Required action:
Taking the line with "Task: Open the document outline icon" as the start, reproduce every line until the records end, exactly and with nothing added.

[Start of Attachment]

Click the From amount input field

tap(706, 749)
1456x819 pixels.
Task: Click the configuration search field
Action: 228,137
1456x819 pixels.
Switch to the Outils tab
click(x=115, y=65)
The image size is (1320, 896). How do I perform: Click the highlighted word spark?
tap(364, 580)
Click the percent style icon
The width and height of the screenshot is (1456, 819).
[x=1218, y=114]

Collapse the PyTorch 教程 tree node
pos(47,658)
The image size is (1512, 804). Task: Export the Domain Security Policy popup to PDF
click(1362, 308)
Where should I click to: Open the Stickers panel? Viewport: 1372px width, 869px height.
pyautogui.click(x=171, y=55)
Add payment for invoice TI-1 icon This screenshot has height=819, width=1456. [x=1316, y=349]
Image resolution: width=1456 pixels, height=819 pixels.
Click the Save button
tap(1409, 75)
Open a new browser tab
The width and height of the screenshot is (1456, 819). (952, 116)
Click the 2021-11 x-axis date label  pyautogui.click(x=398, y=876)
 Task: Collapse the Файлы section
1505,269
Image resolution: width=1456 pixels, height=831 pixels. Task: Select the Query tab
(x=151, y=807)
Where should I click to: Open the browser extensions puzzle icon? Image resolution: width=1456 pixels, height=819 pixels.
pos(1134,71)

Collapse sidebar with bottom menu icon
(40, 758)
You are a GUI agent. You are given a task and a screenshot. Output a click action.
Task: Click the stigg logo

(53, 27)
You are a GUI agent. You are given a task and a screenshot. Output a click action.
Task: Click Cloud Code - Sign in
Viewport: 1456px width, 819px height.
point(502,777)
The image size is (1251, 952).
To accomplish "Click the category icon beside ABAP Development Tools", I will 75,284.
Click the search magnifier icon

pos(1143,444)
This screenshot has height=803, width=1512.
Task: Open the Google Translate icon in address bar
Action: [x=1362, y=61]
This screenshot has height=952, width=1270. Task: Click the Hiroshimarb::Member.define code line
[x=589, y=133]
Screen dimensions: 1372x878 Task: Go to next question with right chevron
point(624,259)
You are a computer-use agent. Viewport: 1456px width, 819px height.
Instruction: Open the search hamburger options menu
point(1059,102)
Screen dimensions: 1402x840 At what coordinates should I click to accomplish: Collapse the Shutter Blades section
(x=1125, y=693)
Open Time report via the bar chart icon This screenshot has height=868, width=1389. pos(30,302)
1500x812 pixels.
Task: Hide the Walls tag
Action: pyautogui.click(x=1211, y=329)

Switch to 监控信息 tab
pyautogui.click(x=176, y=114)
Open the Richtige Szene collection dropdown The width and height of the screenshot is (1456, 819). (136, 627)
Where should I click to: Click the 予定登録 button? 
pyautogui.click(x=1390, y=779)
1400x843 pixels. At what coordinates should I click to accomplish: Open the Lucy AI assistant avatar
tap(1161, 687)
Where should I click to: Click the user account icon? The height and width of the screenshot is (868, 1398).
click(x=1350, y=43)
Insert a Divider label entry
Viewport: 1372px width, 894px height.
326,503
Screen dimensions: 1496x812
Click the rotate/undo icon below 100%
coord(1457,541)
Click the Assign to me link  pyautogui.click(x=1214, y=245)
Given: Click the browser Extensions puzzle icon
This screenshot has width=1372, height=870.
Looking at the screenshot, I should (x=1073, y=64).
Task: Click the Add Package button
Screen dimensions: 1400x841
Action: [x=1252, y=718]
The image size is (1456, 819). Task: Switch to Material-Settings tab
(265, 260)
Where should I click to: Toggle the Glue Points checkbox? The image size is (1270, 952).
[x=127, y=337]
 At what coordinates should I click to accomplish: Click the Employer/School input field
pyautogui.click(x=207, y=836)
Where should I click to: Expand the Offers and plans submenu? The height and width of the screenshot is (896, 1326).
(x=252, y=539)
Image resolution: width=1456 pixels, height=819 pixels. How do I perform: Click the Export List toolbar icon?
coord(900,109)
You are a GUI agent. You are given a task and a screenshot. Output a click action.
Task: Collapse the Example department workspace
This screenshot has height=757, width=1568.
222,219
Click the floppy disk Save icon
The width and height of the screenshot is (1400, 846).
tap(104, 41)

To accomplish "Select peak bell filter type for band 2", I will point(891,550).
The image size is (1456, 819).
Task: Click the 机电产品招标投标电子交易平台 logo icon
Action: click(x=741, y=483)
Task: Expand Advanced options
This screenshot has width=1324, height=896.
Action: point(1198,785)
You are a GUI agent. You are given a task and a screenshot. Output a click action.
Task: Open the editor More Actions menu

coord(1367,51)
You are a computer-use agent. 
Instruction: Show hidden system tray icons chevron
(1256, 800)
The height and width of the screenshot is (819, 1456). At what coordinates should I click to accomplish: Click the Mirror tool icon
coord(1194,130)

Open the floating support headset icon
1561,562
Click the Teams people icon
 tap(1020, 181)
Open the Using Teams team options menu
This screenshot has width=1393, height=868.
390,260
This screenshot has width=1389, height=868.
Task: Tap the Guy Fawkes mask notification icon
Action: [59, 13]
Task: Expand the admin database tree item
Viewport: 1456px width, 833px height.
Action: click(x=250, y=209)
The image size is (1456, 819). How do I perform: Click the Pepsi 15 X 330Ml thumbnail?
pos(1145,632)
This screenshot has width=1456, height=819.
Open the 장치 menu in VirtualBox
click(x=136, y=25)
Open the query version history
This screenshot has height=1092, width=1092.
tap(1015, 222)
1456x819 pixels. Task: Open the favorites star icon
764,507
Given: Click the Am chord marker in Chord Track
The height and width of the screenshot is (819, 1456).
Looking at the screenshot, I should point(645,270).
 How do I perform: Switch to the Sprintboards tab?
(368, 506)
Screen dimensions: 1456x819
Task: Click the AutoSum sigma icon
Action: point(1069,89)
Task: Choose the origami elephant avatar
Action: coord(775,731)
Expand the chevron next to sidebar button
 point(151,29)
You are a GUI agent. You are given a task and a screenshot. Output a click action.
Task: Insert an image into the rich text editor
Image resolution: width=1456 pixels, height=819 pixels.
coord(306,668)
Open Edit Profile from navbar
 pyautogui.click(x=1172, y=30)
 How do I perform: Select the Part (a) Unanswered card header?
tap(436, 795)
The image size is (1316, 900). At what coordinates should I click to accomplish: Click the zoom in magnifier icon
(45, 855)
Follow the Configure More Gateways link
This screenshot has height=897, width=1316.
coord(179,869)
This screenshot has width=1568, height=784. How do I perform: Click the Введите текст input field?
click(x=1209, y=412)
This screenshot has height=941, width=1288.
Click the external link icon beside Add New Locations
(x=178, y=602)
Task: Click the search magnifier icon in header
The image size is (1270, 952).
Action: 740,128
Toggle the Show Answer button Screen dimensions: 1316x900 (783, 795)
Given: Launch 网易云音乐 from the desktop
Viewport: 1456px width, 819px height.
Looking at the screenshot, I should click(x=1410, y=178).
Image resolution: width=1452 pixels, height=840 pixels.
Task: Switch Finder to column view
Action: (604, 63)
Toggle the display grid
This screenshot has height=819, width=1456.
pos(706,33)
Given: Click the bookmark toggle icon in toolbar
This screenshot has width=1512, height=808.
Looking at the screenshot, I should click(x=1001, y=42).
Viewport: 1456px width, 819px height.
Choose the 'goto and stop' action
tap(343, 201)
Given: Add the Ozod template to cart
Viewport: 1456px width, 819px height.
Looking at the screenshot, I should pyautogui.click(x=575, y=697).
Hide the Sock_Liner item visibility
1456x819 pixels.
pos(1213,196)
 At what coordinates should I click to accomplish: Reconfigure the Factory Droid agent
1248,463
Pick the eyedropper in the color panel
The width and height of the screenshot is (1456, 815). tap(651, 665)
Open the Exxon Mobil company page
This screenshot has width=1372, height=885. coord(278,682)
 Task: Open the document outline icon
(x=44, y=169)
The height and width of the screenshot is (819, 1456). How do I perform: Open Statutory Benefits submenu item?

[End of Attachment]

Reply:
 Task: Open the document outline icon
(x=44, y=169)
The height and width of the screenshot is (819, 1456). How do I perform: Open Statutory Benefits submenu item?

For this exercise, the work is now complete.